Glucosyl extraction from glycogen, by acid hydrolysis (v1)

The extraction buffer is 80% methanol, 20% ethanol.

The hydrolysis buffer is 2N HCl (hydrochloric acid) in H₂O.

The neutralization buffer is 2N NH4OCOOH (ammonium bicarbonate) in H₂O.

Notes :

• Plan to make at least 1.5 mL of extraction buffer per sample.
• If the extracted tissue will be used for mass spectrometry, this buffer should be supplemented with an internal standard.
• If the extracted tissue will be used for mass spectrometry, be sure to us HPLC-grade buffer components.

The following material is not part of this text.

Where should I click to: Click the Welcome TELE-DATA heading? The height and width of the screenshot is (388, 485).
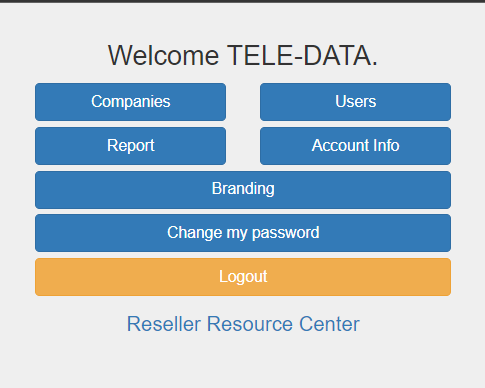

We normally begin with tissue that was flash-frozen in a plastic 1.5 mL Eppendorf tube and stored at -80°C. The tissue is moved from the -80°C freezer to dry ice and 500 μL of extraction buffer is added per tube.

Homogenize the tissue using a technique optimized for the tissue of interest. Specific "notes" regarding homogenization of samples from mouse retina and RPE-choroid-sclera.

Notes:

• I am not providing more specific detail because there are a large variety of tissue disruption techniques and each is can be optimal for different applications types.
• To disrupt retina tissue we use an ultrasonic homogenizer at 10% of it's maximal power output. 5 pulses (each pulse is a duty cycle) per tube of retina tissue is usually sufficient to fully disperse the tissue, and to ensure complete homogenization we use 10 pulses. I acknowledge that there will be lab-to-lab differences in how the power output affects the actual sonication, and a lab should determine their own optimal settings for tissue disruption.
• RPE-choroid-sclera is more durable than retina tissue, and the extracellular matrix components of the tissue are not homogenized. We use the same settings to homogenize RPE cells

Incubate tissue extract on dry ice for >45 minutes.

Notes :

• Proteins and glycogen should be poorly soluble in methanol/ethanol and should precipitate

Centrifuge sample at maximum speed to pellet protein and glycogen. For us, maximum centrifuge speed is 17,000 x g, and we pellet samples at this speed over 15 minutes at 4°C.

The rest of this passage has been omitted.